As shown in Figure 3d, with the increase of throughput, the latency of Sherman and ART is stable in the beginning and then experiences a sudden surge due to the network congestion. Moreover, with the same memory-side RNIC bandwidth, Sherman has a much smaller inflection point (*i.e.*, the throughput threshold that triggers network congestion) than ART. As a result, Sherman shows an extremely high latency with relatively few clients. By contrast, ART has a high tolerance to this latency deterioration thanks to its small amplifications.

### 3.2 Challenges: ART on DM

Even though ART has superiority under *read-only workloads*, it suffers from significant challenges on DM under *hybrid read-write workloads*.

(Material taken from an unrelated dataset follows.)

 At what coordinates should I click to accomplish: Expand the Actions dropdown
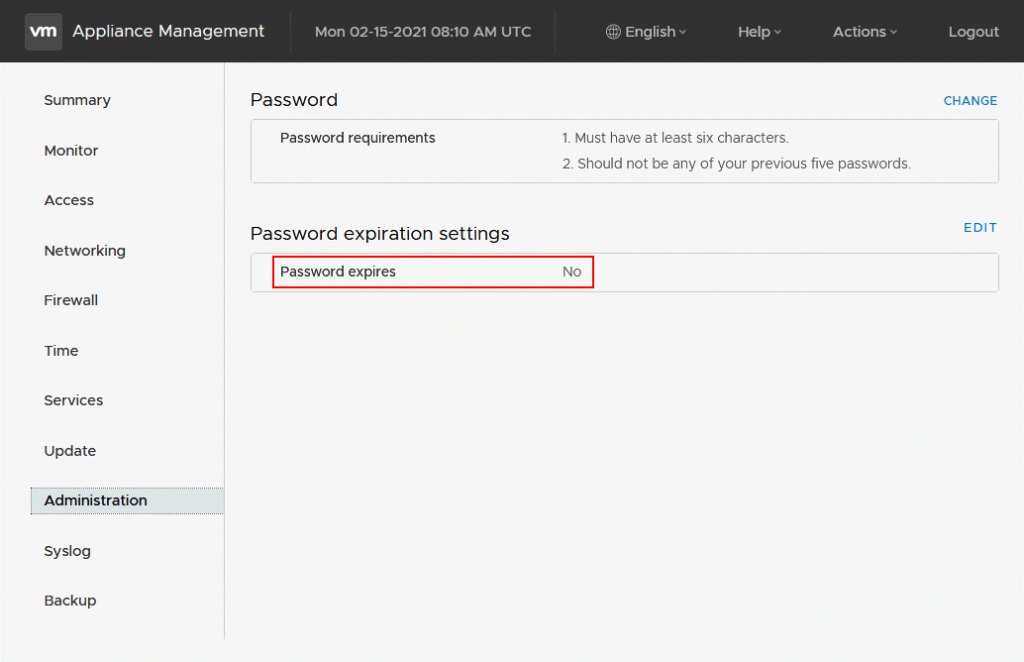coord(863,31)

Challenge 1: Lock-based concurrency control of ART causes poor write performance. Existing ART adopts lockbased algorithms to perform synchronization [33]. However, lock operations are expensive on DM and lead to poor write performance, as shown in Figure 4a. Specifically, unlike local memory, each lock operation on DM requires additional network transmission (*e.g.*, RDMA\_CAS). Furthermore, the lock conflict mechanism (*i.e.*, busy waiting) causes frequent RDMA retries when failing to acquire a lock, which wastes the limited IOPS of RNICs and reduces the throughput.

One feasible solution is to design lock-free algorithms. However, lock-free design is not the best choice for ART as



Figure 4: (a) The write performance of ART under the YCSB insert workload (100% insert) with no cache. (b) The performance degradation caused by cache thrashing under the YCSB A workload (50% read + 50% update) with sufficient caches. (c-d) The inter-client redundant I/Os on DM in terms of reads and writes.

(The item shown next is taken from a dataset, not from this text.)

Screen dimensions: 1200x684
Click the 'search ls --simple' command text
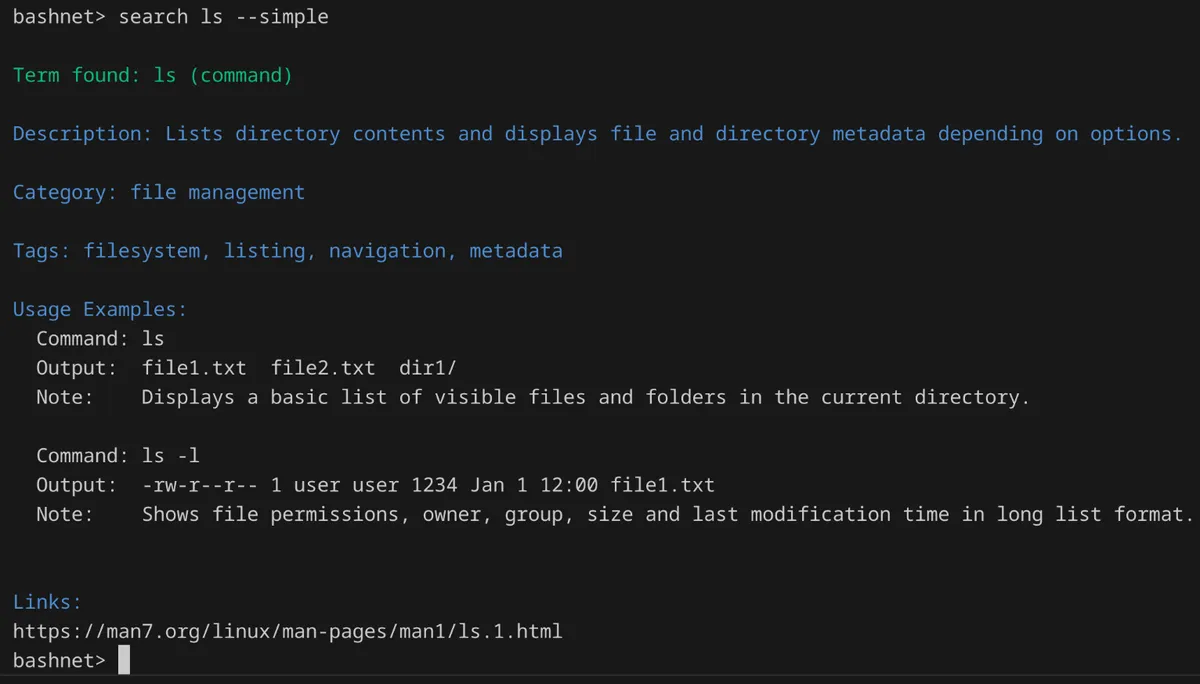[x=223, y=17]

well. Specifically, an out-of-place update scheme is required for lock-free algorithms to update items larger than 8 bytes. It atomically compares and swaps the corresponding 8-byte addresses instead of modifying the items in place, as the latter cannot be realized atomically. However, in high-concurrency scenarios, a mass of out-of-place updates lead to frequent changes in the addresses of items. This brings about the severe cache coherence issue since the old addresses of the items have been cached in other CNs. Even worse, in skewed workloads, the addresses of hot items are changed continuously and repeatedly, resulting in cache trashing.

To verify this, we evaluate the two update schemes in ART with the YCSB A workload,<sup>1</sup> as shown in Figure 4b. The out-of-place scheme brings about an average of 19.1% invalid cached addresses of leaf nodes and thus results in a 44.5% throughput decline compared with the in-place scheme.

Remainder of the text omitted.